[Opening SUPPLIED RECORDS section]

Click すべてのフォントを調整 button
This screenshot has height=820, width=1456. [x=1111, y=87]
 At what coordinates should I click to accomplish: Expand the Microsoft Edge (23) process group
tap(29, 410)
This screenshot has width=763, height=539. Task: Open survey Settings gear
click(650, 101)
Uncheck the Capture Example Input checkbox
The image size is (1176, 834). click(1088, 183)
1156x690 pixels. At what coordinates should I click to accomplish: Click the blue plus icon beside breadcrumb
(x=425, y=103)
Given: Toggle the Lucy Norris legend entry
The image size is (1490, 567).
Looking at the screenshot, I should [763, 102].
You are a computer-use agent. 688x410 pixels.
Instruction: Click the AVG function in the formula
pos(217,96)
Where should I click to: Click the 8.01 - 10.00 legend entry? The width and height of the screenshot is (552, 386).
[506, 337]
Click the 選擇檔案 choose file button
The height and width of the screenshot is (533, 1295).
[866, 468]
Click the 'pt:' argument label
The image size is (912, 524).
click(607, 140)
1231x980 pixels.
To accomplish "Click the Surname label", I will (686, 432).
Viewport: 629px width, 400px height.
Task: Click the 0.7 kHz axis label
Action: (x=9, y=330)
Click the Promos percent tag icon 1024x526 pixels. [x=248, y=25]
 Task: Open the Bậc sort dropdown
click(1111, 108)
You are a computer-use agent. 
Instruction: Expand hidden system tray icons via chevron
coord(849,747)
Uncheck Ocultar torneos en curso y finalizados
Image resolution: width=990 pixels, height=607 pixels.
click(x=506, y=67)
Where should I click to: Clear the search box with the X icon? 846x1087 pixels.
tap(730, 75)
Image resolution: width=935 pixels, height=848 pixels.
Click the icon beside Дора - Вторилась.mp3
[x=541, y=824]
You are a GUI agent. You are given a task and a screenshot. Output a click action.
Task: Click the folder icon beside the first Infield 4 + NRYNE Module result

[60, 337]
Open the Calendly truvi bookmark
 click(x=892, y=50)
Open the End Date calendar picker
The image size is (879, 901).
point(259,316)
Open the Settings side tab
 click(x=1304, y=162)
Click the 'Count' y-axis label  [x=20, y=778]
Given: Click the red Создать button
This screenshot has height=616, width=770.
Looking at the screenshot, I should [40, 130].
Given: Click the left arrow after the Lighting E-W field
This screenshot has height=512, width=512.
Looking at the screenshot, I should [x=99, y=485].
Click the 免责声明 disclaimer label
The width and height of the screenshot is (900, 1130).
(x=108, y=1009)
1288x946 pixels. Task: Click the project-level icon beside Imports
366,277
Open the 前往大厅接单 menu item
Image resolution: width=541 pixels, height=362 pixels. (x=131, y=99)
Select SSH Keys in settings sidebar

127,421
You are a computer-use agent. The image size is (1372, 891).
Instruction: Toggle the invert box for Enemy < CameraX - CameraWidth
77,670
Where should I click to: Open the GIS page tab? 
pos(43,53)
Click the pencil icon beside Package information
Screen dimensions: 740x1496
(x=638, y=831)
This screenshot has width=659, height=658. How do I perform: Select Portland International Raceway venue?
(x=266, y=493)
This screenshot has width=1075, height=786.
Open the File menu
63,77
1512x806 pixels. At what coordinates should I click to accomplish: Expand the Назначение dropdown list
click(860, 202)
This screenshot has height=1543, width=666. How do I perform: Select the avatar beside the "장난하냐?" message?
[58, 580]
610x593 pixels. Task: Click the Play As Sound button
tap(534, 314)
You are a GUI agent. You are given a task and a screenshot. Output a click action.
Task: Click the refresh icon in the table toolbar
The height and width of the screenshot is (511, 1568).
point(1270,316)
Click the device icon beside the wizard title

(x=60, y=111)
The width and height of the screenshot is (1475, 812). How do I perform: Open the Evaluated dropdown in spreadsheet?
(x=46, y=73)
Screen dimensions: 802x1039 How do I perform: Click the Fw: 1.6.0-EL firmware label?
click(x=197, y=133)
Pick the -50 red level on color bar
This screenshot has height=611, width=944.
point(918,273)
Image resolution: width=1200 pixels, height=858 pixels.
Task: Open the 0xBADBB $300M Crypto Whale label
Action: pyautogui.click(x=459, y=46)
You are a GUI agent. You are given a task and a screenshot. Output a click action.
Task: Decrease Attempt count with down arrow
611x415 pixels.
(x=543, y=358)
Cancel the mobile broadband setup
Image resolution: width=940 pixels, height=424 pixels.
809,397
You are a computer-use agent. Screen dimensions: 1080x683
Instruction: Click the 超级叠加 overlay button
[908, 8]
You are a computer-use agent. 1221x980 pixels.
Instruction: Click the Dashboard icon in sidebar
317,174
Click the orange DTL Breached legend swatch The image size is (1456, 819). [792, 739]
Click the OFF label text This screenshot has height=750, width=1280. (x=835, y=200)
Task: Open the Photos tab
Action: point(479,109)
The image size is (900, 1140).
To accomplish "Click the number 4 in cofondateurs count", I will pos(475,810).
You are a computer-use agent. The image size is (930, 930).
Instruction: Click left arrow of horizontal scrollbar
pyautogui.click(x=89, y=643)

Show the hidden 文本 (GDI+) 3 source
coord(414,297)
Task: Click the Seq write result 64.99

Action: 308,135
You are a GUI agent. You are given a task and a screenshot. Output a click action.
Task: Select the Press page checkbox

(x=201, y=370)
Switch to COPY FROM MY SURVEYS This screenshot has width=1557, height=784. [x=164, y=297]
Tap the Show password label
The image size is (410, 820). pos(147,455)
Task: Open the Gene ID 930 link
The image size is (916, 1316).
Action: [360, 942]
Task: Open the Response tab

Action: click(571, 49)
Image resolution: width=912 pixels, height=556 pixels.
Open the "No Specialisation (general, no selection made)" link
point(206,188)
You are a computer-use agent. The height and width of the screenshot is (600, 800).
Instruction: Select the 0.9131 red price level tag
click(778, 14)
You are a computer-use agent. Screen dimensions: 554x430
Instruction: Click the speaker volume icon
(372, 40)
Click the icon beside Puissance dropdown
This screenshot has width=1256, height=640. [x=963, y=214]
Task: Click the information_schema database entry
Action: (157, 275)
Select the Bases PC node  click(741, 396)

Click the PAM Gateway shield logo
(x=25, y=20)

[Closing SUPPLIED RECORDS section]

EXERCISE OBJECTIVE:
Scan the records for the word "agent" and copy every line where it is found.

OUTPUT BELOW:
You are a computer-use agent. 688x410 pixels.
You are a computer-use agent. 
You are a GUI agent. You are given a task and a screenshot. Output a click action.
You are a computer-use agent. The image size is (1372, 891).
You are a GUI agent. You are given a task and a screenshot. Output a click action.
You are a GUI agent. You are given a task and a screenshot. Output a click action.
You are a computer-use agent. Screen dimensions: 1080x683
You are a computer-use agent. 1221x980 pixels.
You are a computer-use agent. The image size is (930, 930).
You are a GUI agent. You are given a task and a screenshot. Output a click action.
You are a computer-use agent. The height and width of the screenshot is (600, 800).
You are a computer-use agent. Screen dimensions: 554x430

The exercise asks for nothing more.